Embrace the Separation Phase
By Max Garro, Co-Founder of Recruited To Play™
Every athlete wants to stand out. Every athlete wants confidence when the pressure is on. What most athletes miss is where that separation actually happens.
It does not happen on game day. It does not happen at tryouts. It does not happen at a showcase or combine.
It happens long before anyone is watching.
I call this time the Separation Phase. It is the off-season. It is voluntary. It is quiet. And it is where real growth begins.

What the Separation Phase really is
The Separation Phase is the period when there is no coach telling you to be there, no scoreboard, and no applause. It is when you choose to work on your sport because you want to be better, not because you have to be there.
This phase is where athletes set themselves apart in recruiting, competition, or both. It is not about grinding mindlessly or chasing a rep count. It is about intention.
This is where the invisible work lives.
Invisible work creates visible results
Invisible work is the training no one sees but everyone eventually notices.

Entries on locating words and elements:
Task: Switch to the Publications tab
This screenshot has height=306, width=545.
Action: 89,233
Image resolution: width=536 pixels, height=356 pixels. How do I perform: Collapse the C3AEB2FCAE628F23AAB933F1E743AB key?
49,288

Instructions >>
A) According to the article on the Separation Phase, what period of the year does the author call the Separation Phase?
B) Write out the records again, from the line with "Image resolution: width=536" up to and including the last line of the records, requests included, and increase every coordinate in the answers by 124.
The text and the records have no connection to each other.

Task-by-task solutions >>
A) The off-season.

B)
Image resolution: width=536 pixels, height=356 pixels. How do I perform: Collapse the C3AEB2FCAE628F23AAB933F1E743AB key?
173,412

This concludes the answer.